Task to carry out: From the entries below, retype only the lines from the one with "Task: Enable the 所有人阅所有题 checkbox" through the one with "Expand the mastodon.wiki", exactly as written.
■ ■ ■ ■
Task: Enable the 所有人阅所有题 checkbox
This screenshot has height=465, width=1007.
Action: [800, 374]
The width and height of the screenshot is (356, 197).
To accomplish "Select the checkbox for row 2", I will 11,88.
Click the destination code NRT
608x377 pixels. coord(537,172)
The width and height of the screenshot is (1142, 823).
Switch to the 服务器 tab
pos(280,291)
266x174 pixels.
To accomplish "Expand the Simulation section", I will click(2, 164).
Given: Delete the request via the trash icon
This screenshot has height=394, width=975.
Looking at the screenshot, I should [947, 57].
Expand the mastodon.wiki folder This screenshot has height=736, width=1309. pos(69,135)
■ ■ ■ ■
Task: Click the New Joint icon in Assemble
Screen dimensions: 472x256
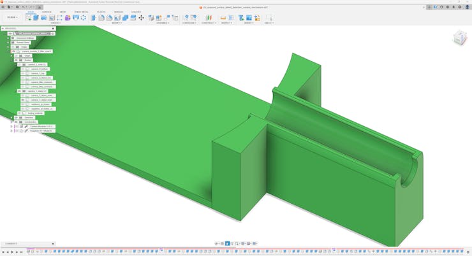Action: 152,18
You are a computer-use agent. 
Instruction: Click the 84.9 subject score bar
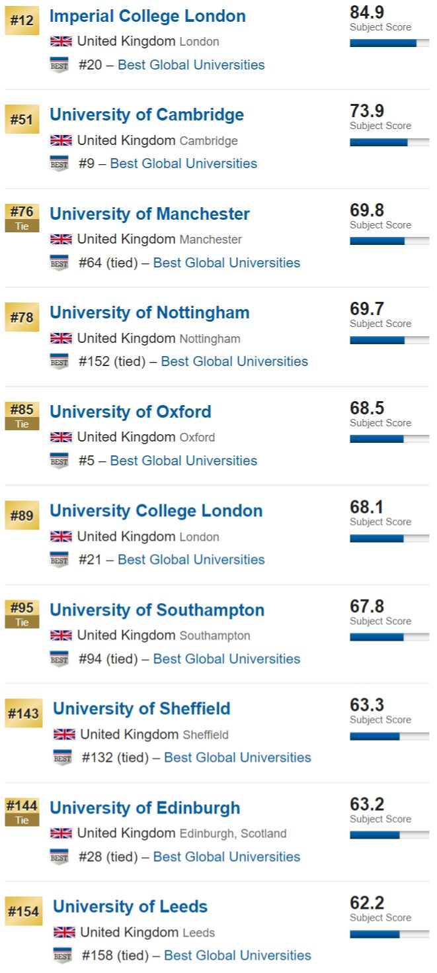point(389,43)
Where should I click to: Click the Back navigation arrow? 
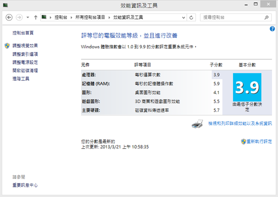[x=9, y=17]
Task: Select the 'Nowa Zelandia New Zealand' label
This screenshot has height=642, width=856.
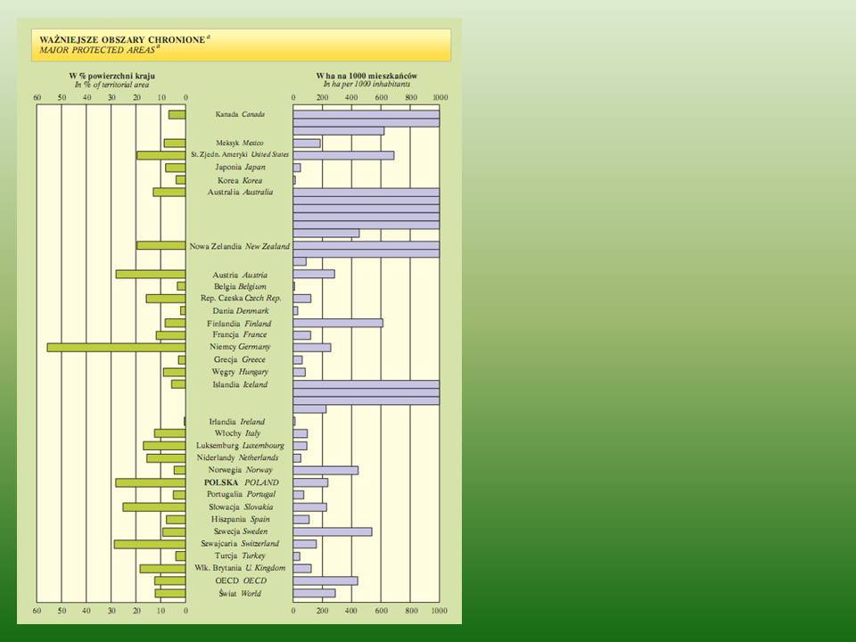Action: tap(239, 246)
■ ■ ■ ■
Task solution:
Task: Enable the 所有人阅所有题 checkbox
This screenshot has height=465, width=1007.
Action: [800, 374]
The width and height of the screenshot is (356, 197).
To accomplish "Select the checkbox for row 2", I will 11,88.
Click the destination code NRT
608x377 pixels. coord(537,172)
The width and height of the screenshot is (1142, 823).
Switch to the 服务器 tab
pos(280,291)
266x174 pixels.
To accomplish "Expand the Simulation section", I will click(2, 164).
Given: Delete the request via the trash icon
This screenshot has height=394, width=975.
Looking at the screenshot, I should [947, 57].
Expand the mastodon.wiki folder This screenshot has height=736, width=1309. pos(69,135)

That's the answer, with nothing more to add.